On Mistakes - From Where I Stand

I had a conversation recently that stayed with me. Not because it was groundbreaking, but because it quietly named something I see every single day in my work. The fear of getting it wrong.

 In the treatment room, in conversations, in the way people move through their lives. I see it all the time. This underlying pressure to do things “right.” To respond the right way, make the right decision, say the right thing, choose the right path.

And when they feel like they haven’t?  The weight of that lands hard.

 

What I’ve come to understand both professionally and personally, is that mistakes aren’t just part of the process… they’re a requirement of it.

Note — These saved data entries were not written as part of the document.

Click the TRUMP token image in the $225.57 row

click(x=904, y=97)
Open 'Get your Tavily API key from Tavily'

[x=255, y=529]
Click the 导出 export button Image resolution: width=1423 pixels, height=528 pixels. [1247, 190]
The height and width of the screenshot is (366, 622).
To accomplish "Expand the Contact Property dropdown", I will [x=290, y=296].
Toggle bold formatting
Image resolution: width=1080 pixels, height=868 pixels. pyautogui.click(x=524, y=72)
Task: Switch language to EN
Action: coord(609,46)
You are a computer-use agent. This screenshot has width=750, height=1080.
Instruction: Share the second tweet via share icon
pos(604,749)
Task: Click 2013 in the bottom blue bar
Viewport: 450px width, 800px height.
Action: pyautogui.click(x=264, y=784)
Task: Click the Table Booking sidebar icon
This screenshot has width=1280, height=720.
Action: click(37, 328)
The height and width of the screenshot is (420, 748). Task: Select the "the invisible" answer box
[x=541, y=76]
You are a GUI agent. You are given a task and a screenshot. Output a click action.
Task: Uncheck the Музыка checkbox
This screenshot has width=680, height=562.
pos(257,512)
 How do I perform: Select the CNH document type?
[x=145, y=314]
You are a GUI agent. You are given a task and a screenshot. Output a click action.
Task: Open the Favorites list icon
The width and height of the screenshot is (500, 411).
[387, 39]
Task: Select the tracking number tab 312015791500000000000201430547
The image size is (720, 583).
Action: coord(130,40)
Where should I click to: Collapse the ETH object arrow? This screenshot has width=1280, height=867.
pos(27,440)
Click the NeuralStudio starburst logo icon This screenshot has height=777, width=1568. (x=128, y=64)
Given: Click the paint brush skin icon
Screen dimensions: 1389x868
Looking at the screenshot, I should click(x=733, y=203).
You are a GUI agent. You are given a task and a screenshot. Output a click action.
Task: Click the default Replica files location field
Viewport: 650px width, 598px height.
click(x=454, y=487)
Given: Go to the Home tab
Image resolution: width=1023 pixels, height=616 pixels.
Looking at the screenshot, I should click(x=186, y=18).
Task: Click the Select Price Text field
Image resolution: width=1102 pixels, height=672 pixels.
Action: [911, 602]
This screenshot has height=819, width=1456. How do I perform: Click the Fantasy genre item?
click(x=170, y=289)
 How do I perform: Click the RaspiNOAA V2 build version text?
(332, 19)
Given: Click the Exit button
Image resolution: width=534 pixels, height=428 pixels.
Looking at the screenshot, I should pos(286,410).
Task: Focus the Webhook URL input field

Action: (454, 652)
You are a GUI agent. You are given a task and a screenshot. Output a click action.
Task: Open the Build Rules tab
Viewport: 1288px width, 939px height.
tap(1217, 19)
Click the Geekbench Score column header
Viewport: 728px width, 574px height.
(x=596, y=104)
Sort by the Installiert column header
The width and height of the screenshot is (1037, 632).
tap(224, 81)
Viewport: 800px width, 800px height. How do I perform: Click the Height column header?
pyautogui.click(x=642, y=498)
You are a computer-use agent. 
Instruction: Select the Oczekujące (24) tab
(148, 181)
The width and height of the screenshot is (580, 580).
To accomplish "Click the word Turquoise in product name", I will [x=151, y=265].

 I’ve worked with enough bodies, enough stories, enough lived experiences to know this:

 

The people who grow, shift, and find their way back to themselves aren’t the ones who avoid mistakes.  They’re the ones who allow themselves to move through them.

 

Because when someone is constantly trying to get it right, I can feel it straight away. There’s a holding. A bracing. A second guessing of instinct.

 

And that doesn’t create ease - it creates tension.  Not just physically, but in how they exist within themselves.

 

But when someone starts to soften their grip on perfection… when they allow for a bit of messiness, a bit of trial and error… something changes.

 There’s more space, more honesty, and more connection to what’s actually going on for them.

 And from there is where real shifts happen.

 

I’ve made my own share of mistakes. In business. In how I’ve shown up for people. In the expectations I’ve put on myself and on others.

 

And if I’m honest, the moments that have shaped me the most haven’t come from getting it right. They’ve come from sitting in the discomfort of getting it wrong… and choosing to stay open anyway.

 

To get curious instead of critical and to adjust instead of shutting down.

 

That’s the work. Not perfection or simply being performative. But participation – in the messiness we call life.   Being willing to show up, with what you know in that moment, and trust that it’s enough to take the next step.

 So if you’ve been hard on yourself lately, replaying something, questioning something, wishing you’d done it differently…

 Maybe nothing has gone wrong here. Maybe you’re just in the middle of being human.

 And from where I stand… that’s not something to fix.

 That’s something to work with.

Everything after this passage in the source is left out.